[olug] Net neutrality wins! (for now, anyway)

Dan Linder dan at linder.org
Fri Feb 27 09:06:56 CST 2015


I don't get how the jump was made to a "government service provider"?
Title II and the like are already applied to the telephone companies and
there are parallels in the utilities world (electrical service comes to
mind).

Because of the requirements in Title II (updated views/readings in the
early 90's especially), access to the various poles (telephone, power, etc)
are more opened up (
http://www.fiercetelecom.com/story/google-fiber-title-ii-reclassification-could-ease-access-utility-poles-righ/2015-01-02)
to the non-incumbent providers (cable tv and phone).
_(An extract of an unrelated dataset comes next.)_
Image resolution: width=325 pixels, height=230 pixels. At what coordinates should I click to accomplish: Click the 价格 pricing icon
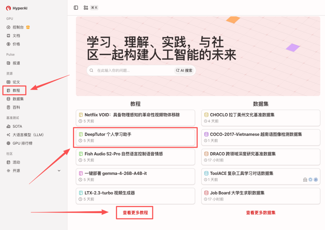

It is my opinion that our current land-line phone services are fairly open
in most markets because of this.  In my area I can choose the local QWest
service provider, or I can bring in Cox, Sprint, or many others.  And
having the ability to decouple local and long-distance was a major boon to
the consumer in the 90's.  In the 80's all those services were bundled
together and highly restrictive as to who you could use as a phone service
based on your area.  Only the highly dense markets had more than a couple
choices, and due to the lack of choice you had no option but to pay the
"low low price of $0.99/minute" long distance rates, (or lower if you
waited till after 7PM).

Sound familiar?

With the updated readings of the regulations came about in the 80's and
90's, the lines leading to the home were further opened up to competition
and allowed for different long-distance carriers.  As the market flooded
with options for consumers, prices began to decrease.  And as prices
decreased, long distance providers ended up looking for ways to service
more consumers with the same equipment.  I'll go out on a limb and guess
that the digital and packet-switched networks our Internet relies on today
was greatly sped up (inadvertently) by these changes and had a large part
in driving the technology forward than if simple competition had been the
only measure.

Just my $0.02 worth - I'll get off my soapbox.

Dan

On Fri, Feb 27, 2015 at 2:18 AM, Aric Aasgaard <aric at omahax.com> wrote:

> I would much rather deal with Verizon and Cox than a federal government
> agency.  For example you cannot call them up and say, I don't really like
> this, I am going to go with a different government service provider.